*** TEXT EXCERPT ***
Interesting stuff

Plugged some examples from recent rides into this formula.

First up was a flat stretch of ground where we had a two way average of 19mph. It was a long enough stretch and not much time passed between the runs so it is assumed this cancels out the wind.

Using a test case with flat ground (slope = 0) revealed something interesting to me about the equation. You can break it in two parts. The first part is all about energy to push through the wind. The second part looks like it all about fighting gravity, but in the case where there is no elevation change it still has a contribution, and that is loss through the tires. That friction loss is a bigger part of the overall picture than I would have guessed, given the small (.005) estimate for coefficient of rolling resistance.

In our first example speed was 19mph which is 8.5 meters/sec. That gives 183 Watts steady output. About 145 aero, 38 rolling.

For the second example, there's a big hill near my house with a tough portion of about a mile of 11% grade. In a recent ride I averaged 5.6 mph through it. This version of the calculation shows only 4 Watts aero, but 256 for climbing.
***
## TO BE DONE
A - Decide whether each statement agrees with the forum post on cycling power above. Answer yes or no for each, and quote the words from the post that settle it.
(i) The two-way average on the flat stretch was 19 mph.
(ii) The post gives .05 as the estimate for the coefficient of rolling resistance.
(iii) On the hill, the calculation shows more watts going to climbing than to aero.
B - In the forum post on cycling power, what steady output does the formula give for the ride at 19 mph?
C - Carry on writing the forum post on cycling power, starting after its last sentence.
*** MATERIAL PROVIDED ***
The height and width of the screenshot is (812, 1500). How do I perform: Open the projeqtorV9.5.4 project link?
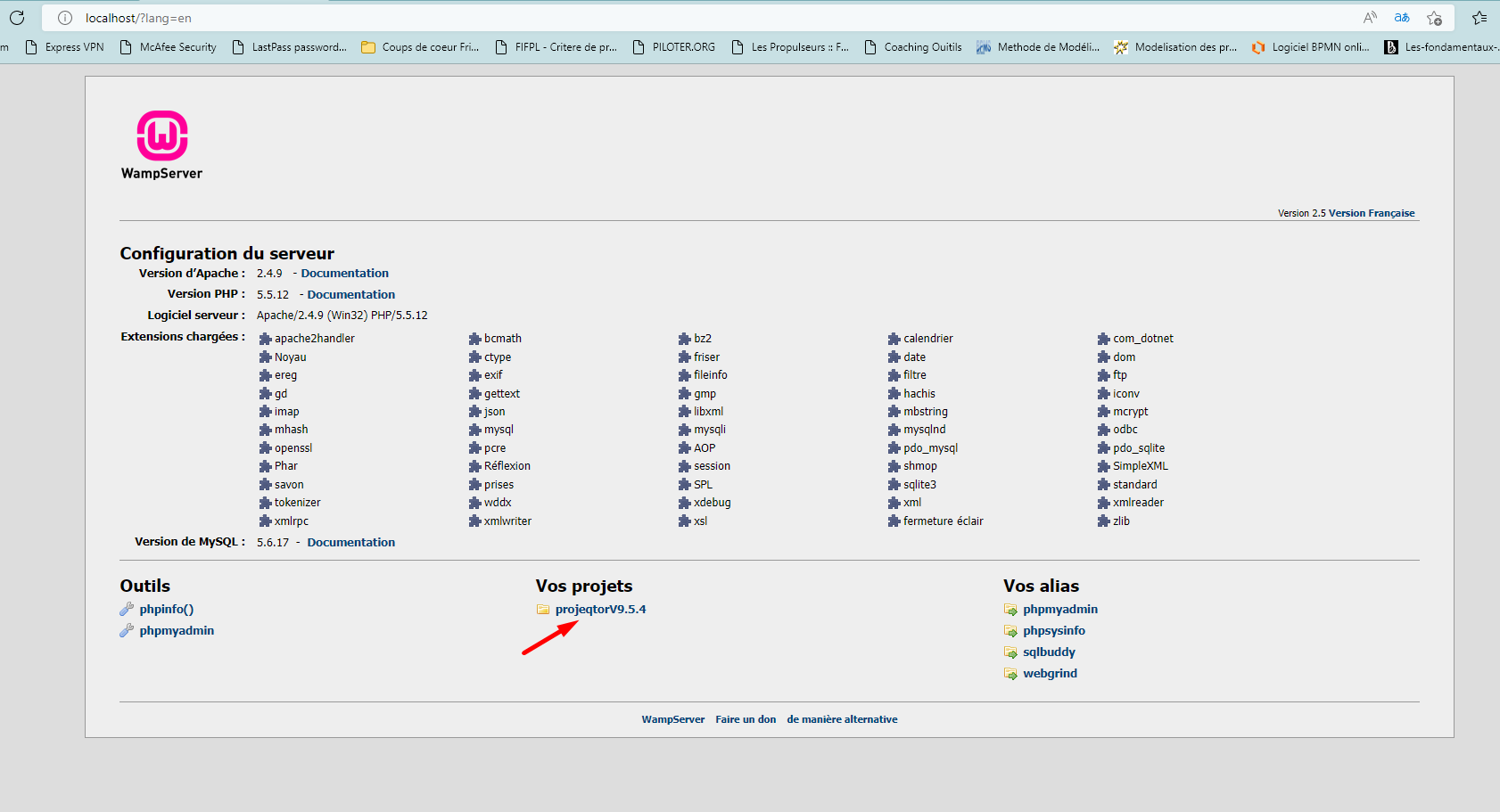click(600, 610)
***
## EXPECTED ANSWERS
A -
(i) Yes: "we had a two way average of 19mph"
(ii) No: "the small (.005) estimate for coefficient of rolling resistance"
(iii) Yes: "only 4 Watts aero, but 256 for climbing"

B - 183 Watts, about 145 aero and 38 rolling.

C -
Taking the whole climb including a few easier spots the averages were 7.2 mph at 8.1%. Overall power = 254. More than I thought!

I guess that means if I really got down to it I could push faster on the flats if I were motivated. Let's see how fast that should be, starting with the power and solving for speed. Answer: 21.7 mph

If that holds up in reality I'll be satisfied with that for sure.

Useful references for this formula:

mph to m/s is approximated by multiplying mph by .4469
grade is simple rise/run (elevation/distance)
If you want to convert grade to degrees (not required for this formula) take the arctan of the grade %. One spot on the climb mentioned here is 17.4% grade, but that only works out to 9.8 degrees, which sure doesn't sound as hard as it really is.